MEN'S RELUCTANCE to go to doctors or engage with health professionals is endangering their lives and their life expectancy, Dr Felipe Contepomi has warned.
Dr Contepomi, the Leinster and Argentina fly-half who qualified as a medical doctor last year and is working part-time in Beaumont Hospital, cited the example of male diabetes patients who present themselves at hospitals with serious symptoms.
"Diabetes is an illness that is totally compatible with a normal life if you treat it properly and if you get it in time. But if you let it go to a late stage when you start having complications, it is very difficult to control it and that reduces your life expectancy and can lead to death," he said at the launch yesterday of the annual Pfizer Health Index.
The index, now in its fourth year, found that men were markedly less likely to go to the doctor than women, but were just as likely to get serious illness.
Recent figures compiled by the CSO found that men were on average living almost five years less than women, although the gap is closing.
Dr Contepomi said he wanted to promote better health among men because he had seen first-hand the effects of those who leave it too late to get help.
"Most of the people who come really late have treatment that becomes so difficult and you wonder what were they thinking and why did they not come earlier to see a doctor. These people are usually men.
"Men see going to the doctor as a weakness.

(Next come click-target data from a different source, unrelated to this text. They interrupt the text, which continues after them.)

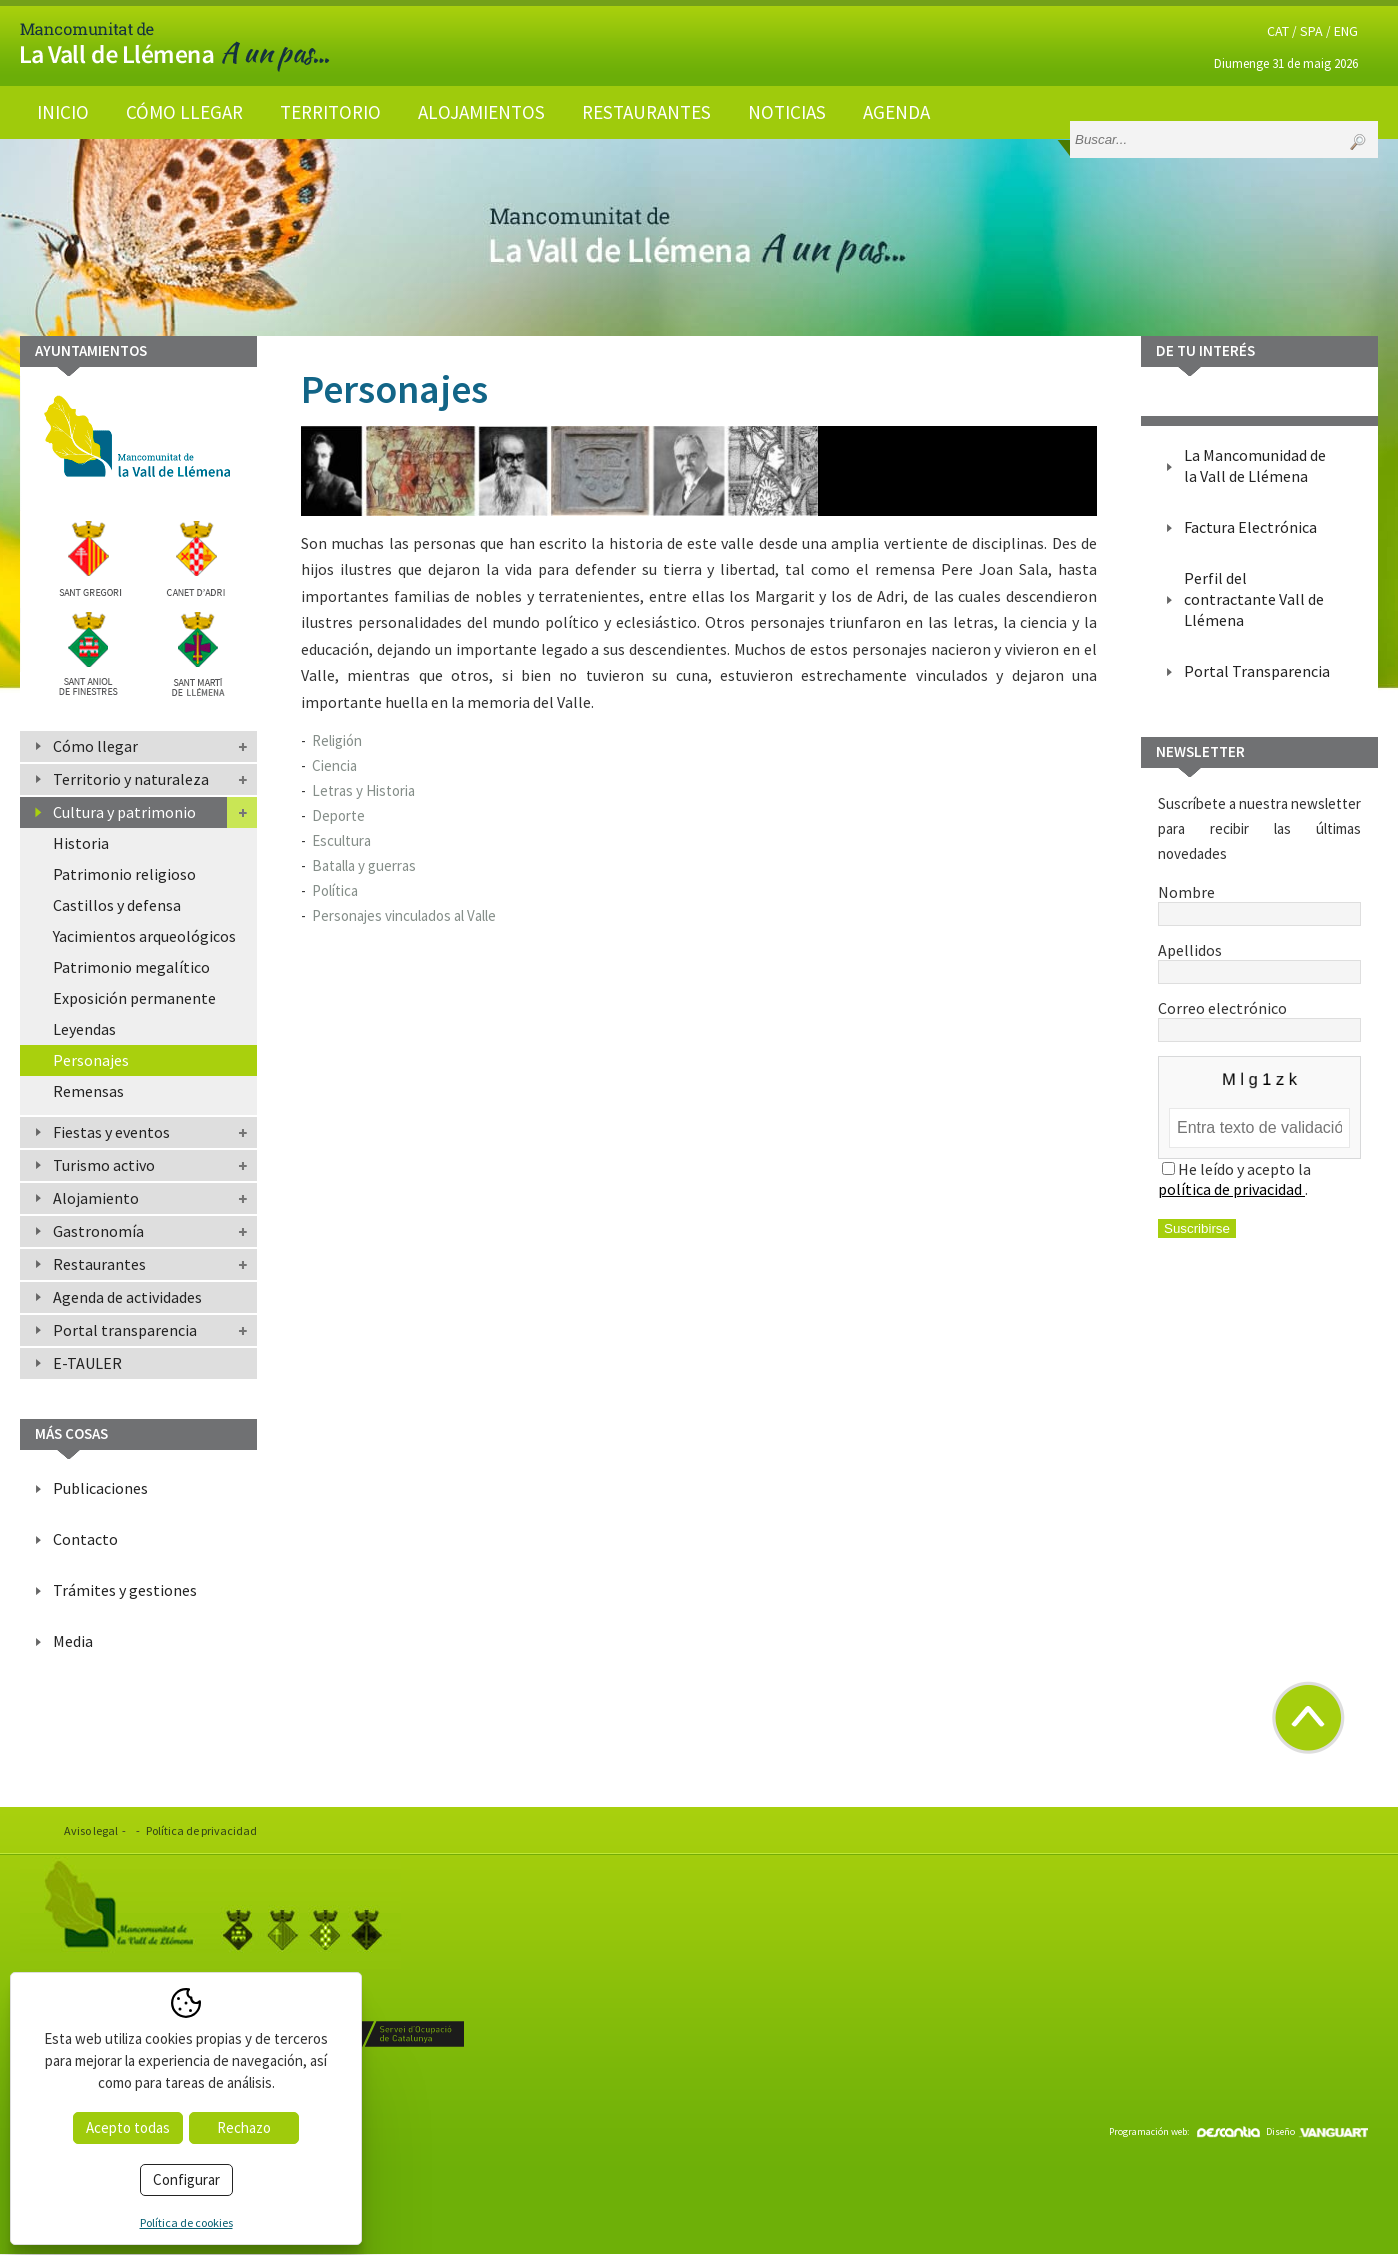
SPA (1311, 31)
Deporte (338, 815)
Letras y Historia (363, 790)
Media (73, 1641)
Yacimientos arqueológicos (144, 936)
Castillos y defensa (117, 905)
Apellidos (1259, 960)
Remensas (88, 1091)
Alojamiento (96, 1198)
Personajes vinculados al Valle (404, 915)
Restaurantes (646, 112)
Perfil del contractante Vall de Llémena (1254, 599)
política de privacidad (1231, 1189)
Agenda (896, 112)
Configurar (186, 2179)
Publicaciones (100, 1488)
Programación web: (1184, 2131)
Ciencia (334, 765)
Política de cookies (186, 2222)
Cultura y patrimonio (124, 812)
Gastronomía (98, 1231)
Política (335, 890)
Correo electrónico (1259, 1018)
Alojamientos (481, 112)
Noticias (787, 112)
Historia (81, 843)
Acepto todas (128, 2127)
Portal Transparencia (1257, 671)
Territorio (330, 112)
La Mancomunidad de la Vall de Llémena (1255, 465)
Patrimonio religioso (124, 874)
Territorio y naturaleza (131, 779)
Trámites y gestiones (125, 1590)
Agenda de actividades (127, 1297)
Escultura (341, 840)
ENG (1346, 31)
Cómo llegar (184, 112)
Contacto (85, 1539)
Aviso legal (91, 1830)
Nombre (1259, 902)
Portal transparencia (125, 1330)
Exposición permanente (134, 998)
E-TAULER (87, 1363)
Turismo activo (104, 1165)
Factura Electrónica (1250, 527)
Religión (337, 740)
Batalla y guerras (364, 865)
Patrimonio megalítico (131, 967)
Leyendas (84, 1029)
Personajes (91, 1060)
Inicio (63, 112)
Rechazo (244, 2127)
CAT (1278, 31)
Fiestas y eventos (111, 1132)
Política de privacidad (201, 1830)
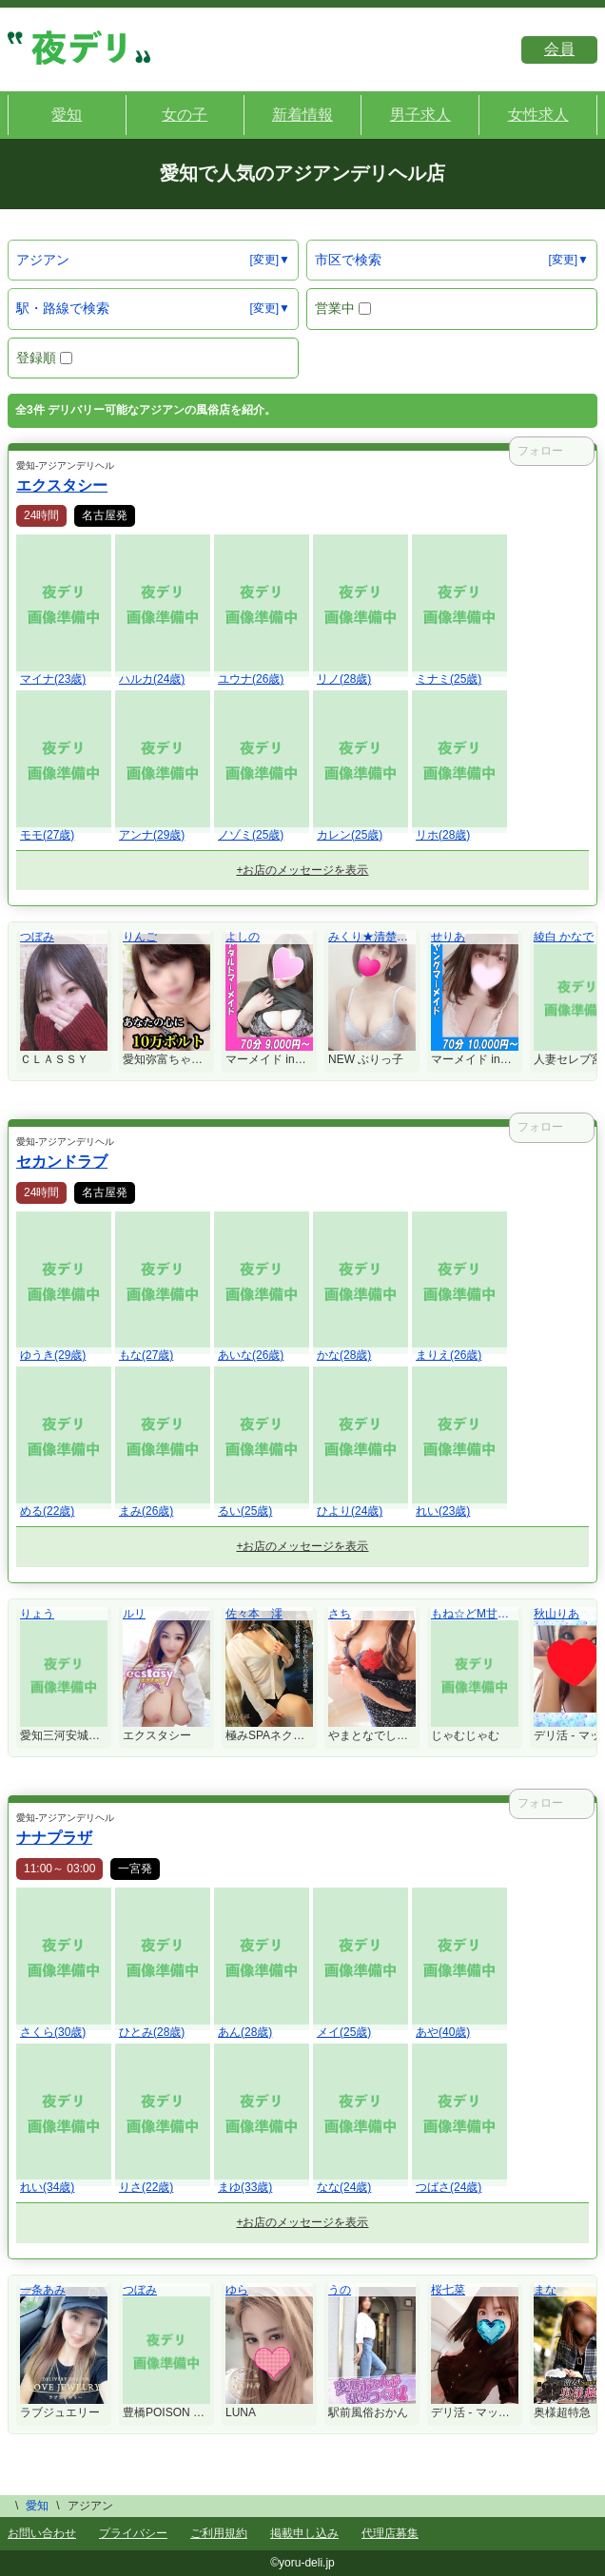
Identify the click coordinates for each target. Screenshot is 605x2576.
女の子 (184, 115)
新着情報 (302, 115)
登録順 (44, 357)
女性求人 (538, 115)
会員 (559, 49)
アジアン (42, 259)
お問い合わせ (42, 2533)
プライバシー (133, 2533)
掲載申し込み (304, 2533)
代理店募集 (390, 2533)
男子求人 (420, 115)
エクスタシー (61, 485)
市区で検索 (348, 259)
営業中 (343, 308)
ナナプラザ (54, 1838)
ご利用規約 (218, 2533)
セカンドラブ (61, 1161)
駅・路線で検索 (62, 308)
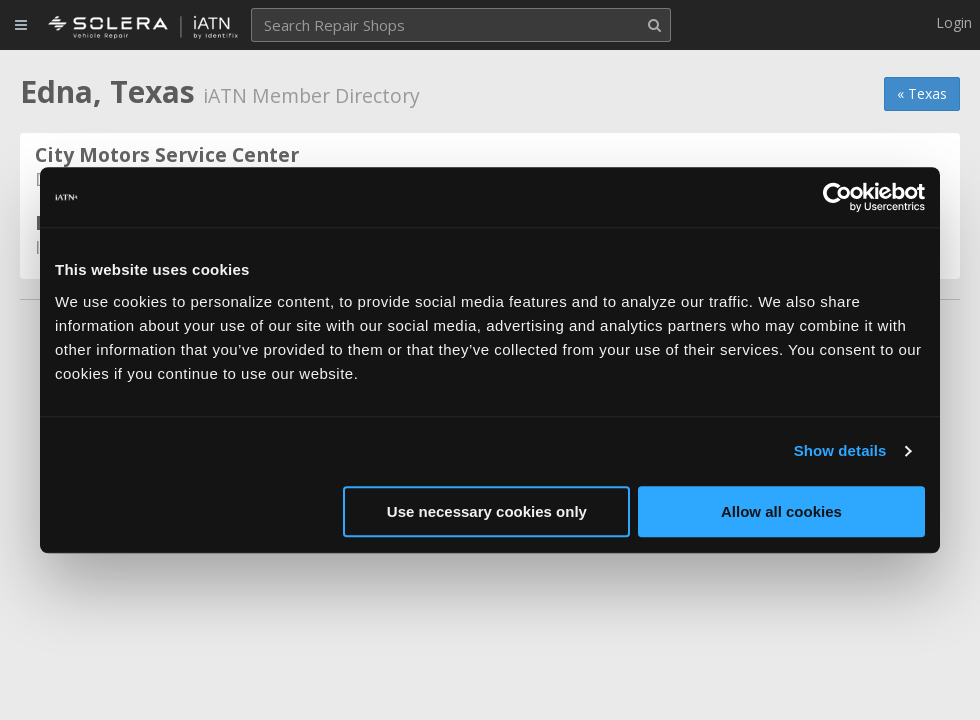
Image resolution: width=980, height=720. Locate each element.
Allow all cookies (781, 511)
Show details (840, 450)
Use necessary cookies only (487, 511)
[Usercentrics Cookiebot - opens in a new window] (837, 197)
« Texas (922, 93)
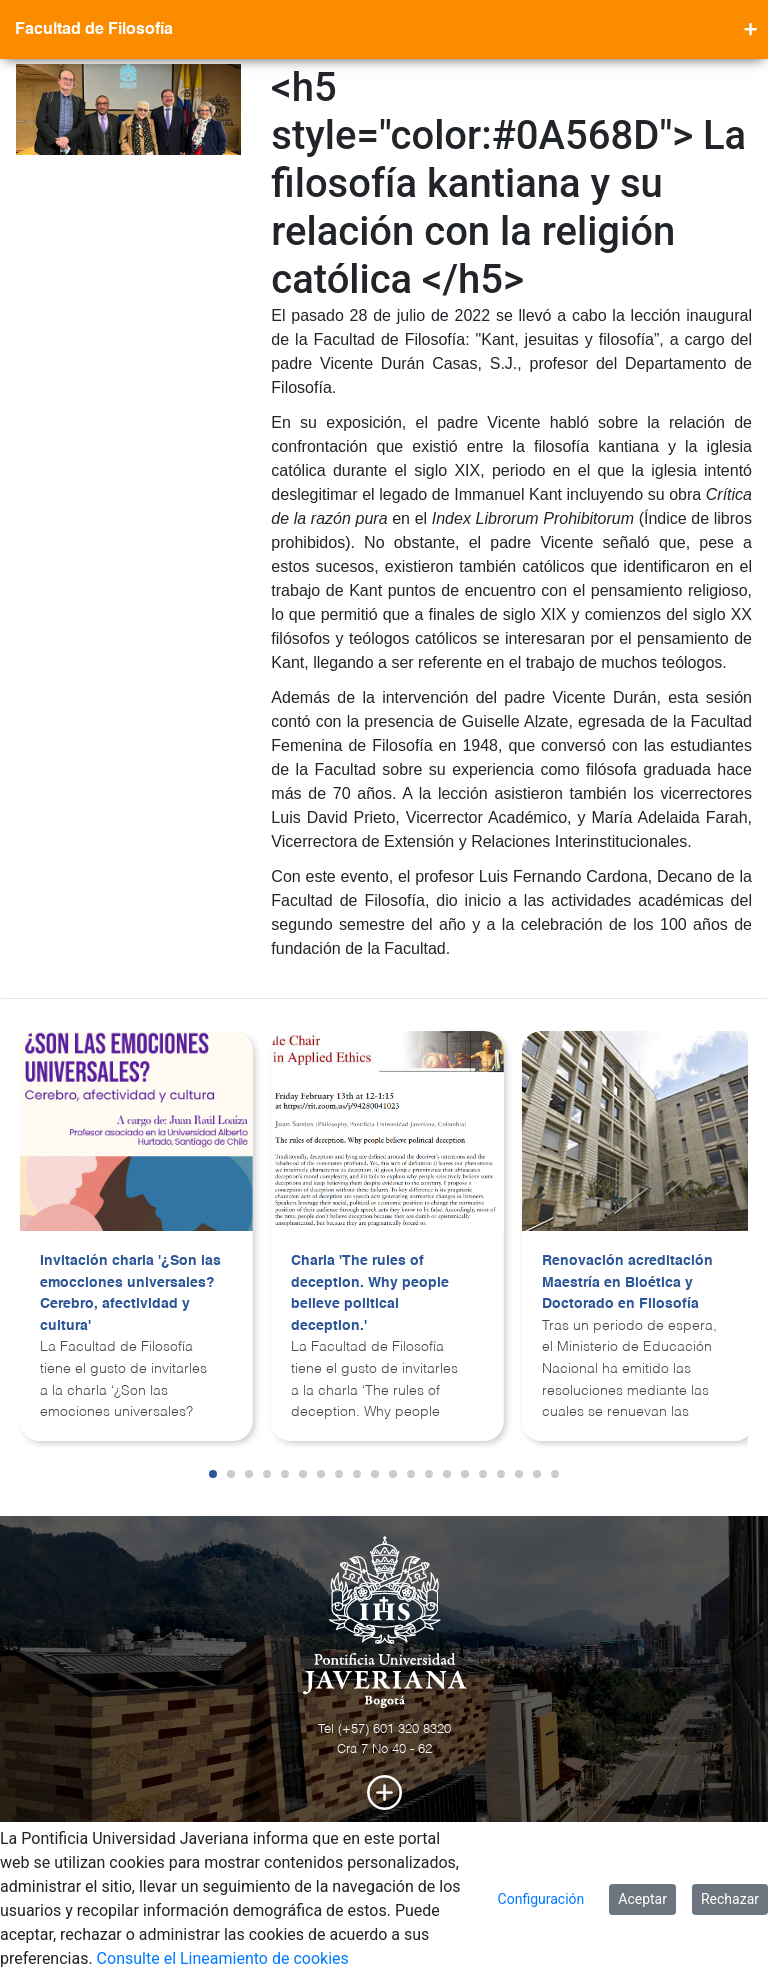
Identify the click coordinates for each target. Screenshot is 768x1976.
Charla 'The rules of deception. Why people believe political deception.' (370, 1293)
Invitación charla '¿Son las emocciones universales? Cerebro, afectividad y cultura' (130, 1293)
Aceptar (642, 1899)
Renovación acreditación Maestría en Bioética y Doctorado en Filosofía (627, 1282)
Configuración (541, 1899)
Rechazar (730, 1899)
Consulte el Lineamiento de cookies (223, 1958)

You are a weak man and you are fragile, but it is the opposite.
"I think it is much better to have the courage to say that you went to the doctor than actually leaving it to Mother Nature to cure you and find out that it is too late," he said.
The unwillingness of men to take action when they are ill will be addressed in a National Men's Policy and Action Plan which has been seven years in the planning and is due to be published by the Department of Health and Children later this year.
Research carried out by the Centre for Men's Health Research and Training at the Institute of Technology in Carlow has found that more than half of all Irish men (51.5 per cent) are "reluctant attenders" in terms of going to a doctor and most do so only at the behest of their wives or partners.
Nearly two-thirds (64 per cent) cited the belief that their problem was not serious enough to merit a doctor's intervention as the principal reason for not going.
Dr Richardson, director of the centre, said the action plan, which was first mooted in 2001, had been the subject of a public consultation since 2005 involving men, men's groups and all agencies and bodies working in the field of men's health.
He said the action plan would address how men's health could be better promoted within the home, schools, workplaces and in society.
"I do think that not presenting to health professionals is a huge factor in life expectancy differences. I think by addressing that and looking for opportunities in which we can get men to get health checks, it will certainly address the disparity in life expectancies between men and women though it is a complex issue," he added.